In the US, the murder of Wadea al-Fayoume, a six-year-old Palestinian-American boy who was stabbed 26 times, and the serious wounding of his mother, in an attack by their landlord in Chicago, were linked to the ongoing Israel-Palestine war, reopening the fears of Islamophobia faced by Muslim communities around the world following the 9/11 attacks.
"I'm so worried for my safety, for my children's safety, for my parents and the whole community's safety to be honest, whether they're Palestinian or not," Wala said.
'Protesting oppressive occupation'
In the United Kingdom, there has also been an increasing crackdown on those voicing support for Palestinians, not just Hamas, which was labelled as a terrorist organisation by the government in 2021.
In a letter last Tuesday, the UK's Home Secretary Suella Braverman urged police chiefs to consider whether waving a Palestinian flag could be a criminal offence.
In light of recent pro-Palestinian protests in London, the Metropolitan Police have since assured protesters that "expressions of support for the Palestinian people more broadly, including flying the Palestinian flag, does not, alone, constitute a criminal offence".
'Just imagine having to bury a whole family of 10, but not even full bodies, just parts of the bodies. This has traumatised our whole family'
- Razan Shamallakh, British Palestinian
But with reports emerging of pro-Palestinian protests being conflated with supporting terrorism by major news organisations and on social media platforms, and incidents of pro-Palestine supporters being stopped by police across Europe, there are fears that criticism of the most right-wing Israeli government in history could be mistaken for antisemitism.
"If we say anything about stopping the genocide of Palestinians, does that mean we want death for others? No," Wala said.
"If you go to any Palestinian protest or speak to any person who is pro-Palestine, they do not wish death on anybody because it's against our faith as Muslims. What people protest against is the oppressive occupation."
Even British Palestinians working on the front lines of Israel's bombardment of Gaza have faced undue scrutiny.

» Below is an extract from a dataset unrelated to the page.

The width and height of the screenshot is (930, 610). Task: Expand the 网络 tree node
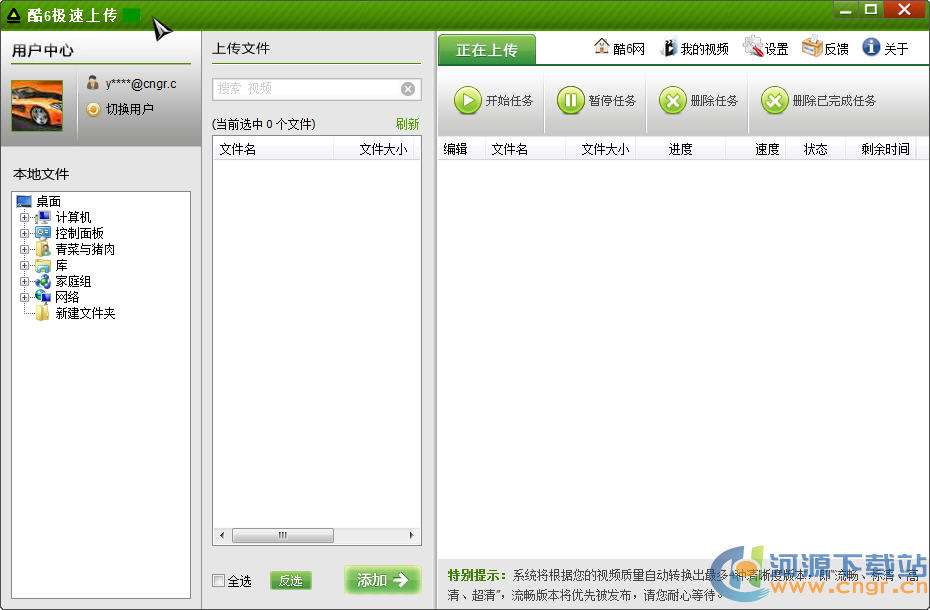(x=25, y=297)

Professor Ghassan Abu-Sittah, a British-Palestinian plastic surgeon who has been working voluntarily in Gaza, said on X, formerly Twitter, that British counter-terrorism police turned up to his family home in the UK on 16 October to ask why he was in Gaza and who paid for his ticket.
"I think it's a kind of brutish attempt at harassment and silencing," Abu-Sittah told British broadcaster Victoria Derbyshire.
"I remain committed to speaking out on behalf of my patients, on behalf of the wounded here, on behalf of these families that are being destroyed. There are 50 families that have been wiped out [from] the civil registry, which means that the grandparents, the parents, and the grandchildren were all killed."
'We've become their voices'
With communications with Gaza almost entirely blacked out because of power cuts enforced by Israel's siege, social media has become a significant platform for Palestinians living in the diaspora to voice their grief and to share photos of loved ones killed by Israeli bombardments.
Wala described how she and her family every morning await news on their phones of whether other members of their family have made it alive through the night.
"We barely go to sleep to be honest," Wala said. "The problem is now, because of the reduced electricity and internet, Palestinians who are posting from [Gaza] are not able to post during the night. In the morning, we find out that actually there has been been bombing all night."
Among those sharing their grief online is Malaka Shwaikh, a Palestinian researcher with family in Gaza, who has lost seven members of her family, including her cousin and her cousin's three children, Ahmed, Yamin, and Maryam.
"We're not with them," Wala said of her own family in Gaza, "but what I've noticed is that we've become their voices."